Following are a few ways you can create cloud effects in your paintings. #1 will be if you have a lot of clouds, but also a lot of blue sky, and need to mask off the clouds.(USING NO MASKING FLUID) #2 will show what to do if you have a lot of sky and only a few clouds. And #3 will show mostly clouds with a few peeks of blue sky.
#1 Lots of sky/lots of big cloud formations.
If you want to mask off clouds so that you have some freedom to wash in lots of sky, here is one way. First, tear some tracing paper in the general size and shape of your cloud. Rip strips of masking tape and tape the tracing paper to the painting ripped side out. (This is to reduce the hard-edged look that masking things off often gets.) Leslie Macracken (who is BTW a man) suggests using a knife to cut the edges of the tape to the cloud shapes. I didn't care about the specific shapes enough to try that.
After I finishe taping, I still wanted to ensure soft edges, so I applied gum arabic (slightly thinned with water) to the edges of the tape and let it all dry.
I used a wash of cerulean and French ultramarine over the sky, painting dark at the top and getting lighter toward the horizon. There is a tiny bit of pink in the horizon too. I chose these colors for two reason. One is that they both lift nicely. Another is that I planned to use cerulean as part of my gray mixture.
While the sky is still wet, I BLOTTED around the cloud edges. (I'm still trying to prevent any hard eddges that I might have to soften later.)
While everything was drying I washed in a warm wash for the ground, using quin gold and cerulean.
I removed all the tape. And I'm pretty happy with how soft-edged the clouds are.
Then I begin to shade or gray the clouds. Rules of perspective are for skies too. As clouds recede in the distance, they become smaller, less distinct, less detail. Often the tops of the clouds will be more white as the sun hits them, and the bottoms will have the shadow colors. For my base shadow color is mixed cerulean and quin burnt orange. When I wanted to cool it a bit, I added French; to warm it I adde alizarin crimson.
The painting is about 3/4 complete. I've added detail to the clouds and warmed some in the foreground, and cooled some in the background. I added some trees to the horizon line using quin gold, french ultramarine, and alizarin. The pink in the sky is alizarin. I warmed large cloud at the top of the page with a little gold to tone down the white.
WHEN YOU HAVE JUST A LITTLE BLUE PEEKING THROUGH
The top of this small sample shows a nice easy way to show little peeks of blue poking through the clouds. Wet the area you want with water. With a little GUM ARABIC in your water, pick up some blue paint and paint into the area you have wet...BUT NOT TO THE EDGE where it is dry. Paint up to the last 1/4 to 1/2 inch of the edge, and let the water and gum arabic carry the paint to the edge of the cloud. It will create a soft edge such as the top two sky areas.

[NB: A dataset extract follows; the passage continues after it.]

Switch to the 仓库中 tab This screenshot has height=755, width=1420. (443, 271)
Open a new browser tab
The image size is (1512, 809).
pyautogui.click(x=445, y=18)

At the bottom is the gray I used with a little gum arabic in the paint. You can see how the gum arabic makes it disperse differently especially on the right.
The top of this picture I put a horizontal line of gum arabic from the jar. Below that I painted some blue and let it wash into the gum arabic area.
On the very bottom of the picture I just painted blue, and while wet, lifted the small cloud with paper towel and thirsty brush. You can also drip water and create a backrun for small, wispy clouds.